───── MATERIALS PROVIDED ─────

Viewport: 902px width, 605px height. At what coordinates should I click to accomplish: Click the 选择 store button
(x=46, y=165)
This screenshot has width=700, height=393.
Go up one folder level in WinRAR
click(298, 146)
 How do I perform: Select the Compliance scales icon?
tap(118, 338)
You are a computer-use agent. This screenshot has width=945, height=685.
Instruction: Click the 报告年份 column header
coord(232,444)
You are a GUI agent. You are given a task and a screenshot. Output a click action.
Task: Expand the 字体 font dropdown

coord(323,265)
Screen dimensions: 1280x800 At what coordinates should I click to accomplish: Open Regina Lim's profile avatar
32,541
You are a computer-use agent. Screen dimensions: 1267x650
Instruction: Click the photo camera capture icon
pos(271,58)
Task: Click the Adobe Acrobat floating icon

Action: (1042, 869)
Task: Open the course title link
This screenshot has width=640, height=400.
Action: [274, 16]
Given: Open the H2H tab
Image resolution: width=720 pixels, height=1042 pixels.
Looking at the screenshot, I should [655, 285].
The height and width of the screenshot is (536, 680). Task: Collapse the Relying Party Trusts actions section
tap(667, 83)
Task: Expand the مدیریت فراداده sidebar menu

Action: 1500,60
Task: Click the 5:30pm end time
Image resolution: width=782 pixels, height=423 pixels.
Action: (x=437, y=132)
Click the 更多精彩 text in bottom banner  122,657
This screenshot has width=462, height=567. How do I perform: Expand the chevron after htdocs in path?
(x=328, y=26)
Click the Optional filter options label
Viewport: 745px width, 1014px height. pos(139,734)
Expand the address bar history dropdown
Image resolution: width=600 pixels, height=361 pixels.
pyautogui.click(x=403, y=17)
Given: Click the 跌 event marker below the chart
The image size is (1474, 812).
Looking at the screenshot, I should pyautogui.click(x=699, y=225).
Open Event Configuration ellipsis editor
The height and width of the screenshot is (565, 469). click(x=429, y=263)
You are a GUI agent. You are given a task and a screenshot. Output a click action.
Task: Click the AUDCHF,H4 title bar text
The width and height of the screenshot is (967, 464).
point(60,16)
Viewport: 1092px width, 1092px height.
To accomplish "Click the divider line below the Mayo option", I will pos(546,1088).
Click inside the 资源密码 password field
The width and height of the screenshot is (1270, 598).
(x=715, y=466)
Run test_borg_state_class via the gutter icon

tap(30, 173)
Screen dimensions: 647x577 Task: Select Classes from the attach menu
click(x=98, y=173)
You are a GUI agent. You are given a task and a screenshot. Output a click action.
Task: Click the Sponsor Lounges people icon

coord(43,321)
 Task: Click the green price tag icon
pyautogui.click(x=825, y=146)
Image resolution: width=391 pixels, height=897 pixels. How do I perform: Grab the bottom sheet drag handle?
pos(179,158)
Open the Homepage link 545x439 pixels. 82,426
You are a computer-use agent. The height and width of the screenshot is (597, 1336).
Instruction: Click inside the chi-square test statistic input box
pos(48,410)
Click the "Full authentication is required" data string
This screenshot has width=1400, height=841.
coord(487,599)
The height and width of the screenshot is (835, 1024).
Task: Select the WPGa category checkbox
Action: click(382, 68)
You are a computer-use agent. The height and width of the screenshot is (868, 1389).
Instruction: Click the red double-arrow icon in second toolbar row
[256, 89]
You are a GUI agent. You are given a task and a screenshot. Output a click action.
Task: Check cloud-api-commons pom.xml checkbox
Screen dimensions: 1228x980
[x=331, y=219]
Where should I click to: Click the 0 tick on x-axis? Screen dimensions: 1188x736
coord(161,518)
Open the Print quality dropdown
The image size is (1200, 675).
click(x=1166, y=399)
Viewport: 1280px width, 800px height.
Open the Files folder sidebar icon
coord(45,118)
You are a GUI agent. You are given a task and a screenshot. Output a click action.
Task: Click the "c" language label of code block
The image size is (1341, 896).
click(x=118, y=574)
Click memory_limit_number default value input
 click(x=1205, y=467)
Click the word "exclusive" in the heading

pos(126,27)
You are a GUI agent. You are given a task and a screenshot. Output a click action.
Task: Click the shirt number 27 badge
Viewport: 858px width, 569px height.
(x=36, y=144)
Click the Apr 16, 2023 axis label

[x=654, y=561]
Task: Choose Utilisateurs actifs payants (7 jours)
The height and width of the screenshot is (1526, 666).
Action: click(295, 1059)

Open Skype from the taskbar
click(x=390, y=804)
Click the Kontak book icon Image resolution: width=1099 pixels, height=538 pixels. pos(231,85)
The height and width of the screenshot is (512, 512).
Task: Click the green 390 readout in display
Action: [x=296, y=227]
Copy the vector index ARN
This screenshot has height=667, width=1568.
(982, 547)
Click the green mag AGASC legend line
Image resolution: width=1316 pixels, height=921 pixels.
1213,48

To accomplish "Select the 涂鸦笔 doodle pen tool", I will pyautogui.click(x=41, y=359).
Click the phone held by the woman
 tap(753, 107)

─────

** ACTION ITEM **
Each record above should be reproduced in full, exactly as it stands.

** WRITTEN RESPONSE **
Viewport: 902px width, 605px height. At what coordinates should I click to accomplish: Click the 选择 store button
(x=46, y=165)
This screenshot has width=700, height=393.
Go up one folder level in WinRAR
click(298, 146)
 How do I perform: Select the Compliance scales icon?
tap(118, 338)
You are a computer-use agent. This screenshot has width=945, height=685.
Instruction: Click the 报告年份 column header
coord(232,444)
You are a GUI agent. You are given a task and a screenshot. Output a click action.
Task: Expand the 字体 font dropdown

coord(323,265)
Screen dimensions: 1280x800 At what coordinates should I click to accomplish: Open Regina Lim's profile avatar
32,541
You are a computer-use agent. Screen dimensions: 1267x650
Instruction: Click the photo camera capture icon
pos(271,58)
Task: Click the Adobe Acrobat floating icon

Action: (1042, 869)
Task: Open the course title link
This screenshot has width=640, height=400.
Action: [274, 16]
Given: Open the H2H tab
Image resolution: width=720 pixels, height=1042 pixels.
Looking at the screenshot, I should [655, 285].
The height and width of the screenshot is (536, 680). Task: Collapse the Relying Party Trusts actions section
tap(667, 83)
Task: Expand the مدیریت فراداده sidebar menu

Action: 1500,60
Task: Click the 5:30pm end time
Image resolution: width=782 pixels, height=423 pixels.
Action: (x=437, y=132)
Click the 更多精彩 text in bottom banner  122,657
This screenshot has width=462, height=567. How do I perform: Expand the chevron after htdocs in path?
(x=328, y=26)
Click the Optional filter options label
Viewport: 745px width, 1014px height. pos(139,734)
Expand the address bar history dropdown
Image resolution: width=600 pixels, height=361 pixels.
pyautogui.click(x=403, y=17)
Given: Click the 跌 event marker below the chart
The image size is (1474, 812).
Looking at the screenshot, I should pyautogui.click(x=699, y=225).
Open Event Configuration ellipsis editor
The height and width of the screenshot is (565, 469). click(x=429, y=263)
You are a GUI agent. You are given a task and a screenshot. Output a click action.
Task: Click the AUDCHF,H4 title bar text
The width and height of the screenshot is (967, 464).
point(60,16)
Viewport: 1092px width, 1092px height.
To accomplish "Click the divider line below the Mayo option", I will pos(546,1088).
Click inside the 资源密码 password field
The width and height of the screenshot is (1270, 598).
(x=715, y=466)
Run test_borg_state_class via the gutter icon

tap(30, 173)
Screen dimensions: 647x577 Task: Select Classes from the attach menu
click(x=98, y=173)
You are a GUI agent. You are given a task and a screenshot. Output a click action.
Task: Click the Sponsor Lounges people icon

coord(43,321)
 Task: Click the green price tag icon
pyautogui.click(x=825, y=146)
Image resolution: width=391 pixels, height=897 pixels. How do I perform: Grab the bottom sheet drag handle?
pos(179,158)
Open the Homepage link 545x439 pixels. 82,426
You are a computer-use agent. The height and width of the screenshot is (597, 1336).
Instruction: Click inside the chi-square test statistic input box
pos(48,410)
Click the "Full authentication is required" data string
This screenshot has width=1400, height=841.
coord(487,599)
The height and width of the screenshot is (835, 1024).
Task: Select the WPGa category checkbox
Action: click(382, 68)
You are a computer-use agent. The height and width of the screenshot is (868, 1389).
Instruction: Click the red double-arrow icon in second toolbar row
[256, 89]
You are a GUI agent. You are given a task and a screenshot. Output a click action.
Task: Check cloud-api-commons pom.xml checkbox
Screen dimensions: 1228x980
[x=331, y=219]
Where should I click to: Click the 0 tick on x-axis? Screen dimensions: 1188x736
coord(161,518)
Open the Print quality dropdown
The image size is (1200, 675).
click(x=1166, y=399)
Viewport: 1280px width, 800px height.
Open the Files folder sidebar icon
coord(45,118)
You are a GUI agent. You are given a task and a screenshot. Output a click action.
Task: Click the "c" language label of code block
The image size is (1341, 896).
click(x=118, y=574)
Click memory_limit_number default value input
 click(x=1205, y=467)
Click the word "exclusive" in the heading

pos(126,27)
You are a GUI agent. You are given a task and a screenshot. Output a click action.
Task: Click the shirt number 27 badge
Viewport: 858px width, 569px height.
(x=36, y=144)
Click the Apr 16, 2023 axis label

[x=654, y=561]
Task: Choose Utilisateurs actifs payants (7 jours)
The height and width of the screenshot is (1526, 666).
Action: click(295, 1059)

Open Skype from the taskbar
click(x=390, y=804)
Click the Kontak book icon Image resolution: width=1099 pixels, height=538 pixels. pos(231,85)
The height and width of the screenshot is (512, 512).
Task: Click the green 390 readout in display
Action: [x=296, y=227]
Copy the vector index ARN
This screenshot has height=667, width=1568.
(982, 547)
Click the green mag AGASC legend line
Image resolution: width=1316 pixels, height=921 pixels.
1213,48

To accomplish "Select the 涂鸦笔 doodle pen tool", I will pyautogui.click(x=41, y=359).
Click the phone held by the woman
 tap(753, 107)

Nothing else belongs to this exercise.